Broken Arrow, OK-- Concerned teachers, parents and students came out in droves Tuesday to Broken Arrow High School, where they held what they call a "BA Proud" pep rally.
This comes in response to nearly six months of allegations leveled at school board members and business owners.
Much of the controversy surrounding the Broken Arrow School Board started in August of 2008 when former District Superintendent Dr. Jim Sisney requested an audit over the district's possible misuse of funds.
Sisney says in response the board issued a gag order and refused to authorize funds for the investigation.
He responded in September with a lawsuit against three board members, Maryanne Flippo, Sharon Whelpley and Shari Wilkins.
The following month the board voted to suspend Sisney.
Outraged taxpayers then launched an effort to recall the three board members and have a grand jury investigate.
In November, Sisney was fired and Dr. Gary Gerber was named Interim Superintendent.

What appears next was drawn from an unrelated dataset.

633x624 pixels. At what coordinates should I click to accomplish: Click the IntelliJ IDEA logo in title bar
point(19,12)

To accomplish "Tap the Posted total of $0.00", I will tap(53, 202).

Meanwhile, the board member recall effort was called off because of a lack of signatures.
In December, Broken Arrow Police began investigating allegations against the board involving bidding practices and the school district's relationship with heating and air conditioning company, Air Assurance.

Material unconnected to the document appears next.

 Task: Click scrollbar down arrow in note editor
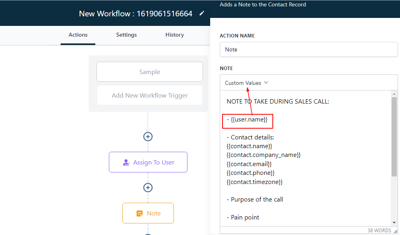pyautogui.click(x=394, y=223)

Just last month, that company denied accusations of bypassing competitive bidding practices.
BA Schools spokesperson, Keith Isbell, now says preliminary results of an internal audit indicate there were no intentional violations regarding millions of dollars in business the district has given to the company.

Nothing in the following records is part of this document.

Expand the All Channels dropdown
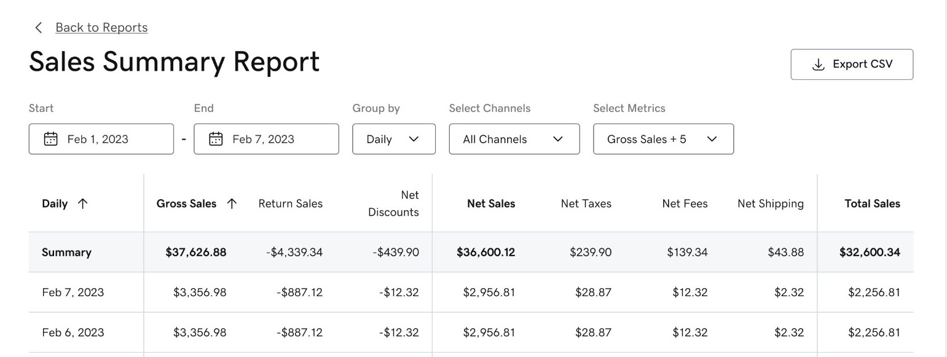The width and height of the screenshot is (947, 357). (x=514, y=139)
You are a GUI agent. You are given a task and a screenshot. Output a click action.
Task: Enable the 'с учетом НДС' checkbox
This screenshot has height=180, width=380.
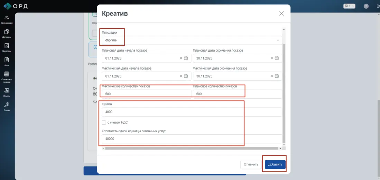point(104,123)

"I think the audit showed there were some missteps along the way but having said that, most of those were blamed on human error," said Isbell.
The Oklahoma Bureau of Investigation announced last week it's looking into a suspicious fire at a Broken Arrow storage facility, that reportedly held Air Assurance documents.
In a recently released affidavit Broken Arrow police say the fire appears to have been intentionally set.
OSBI spokesperson Jessica Brown says it will likely take the agency a few months at least to sift through hundreds of documents relating to the allegations.
From there, the District Attorney will decide whether or not to file any charges.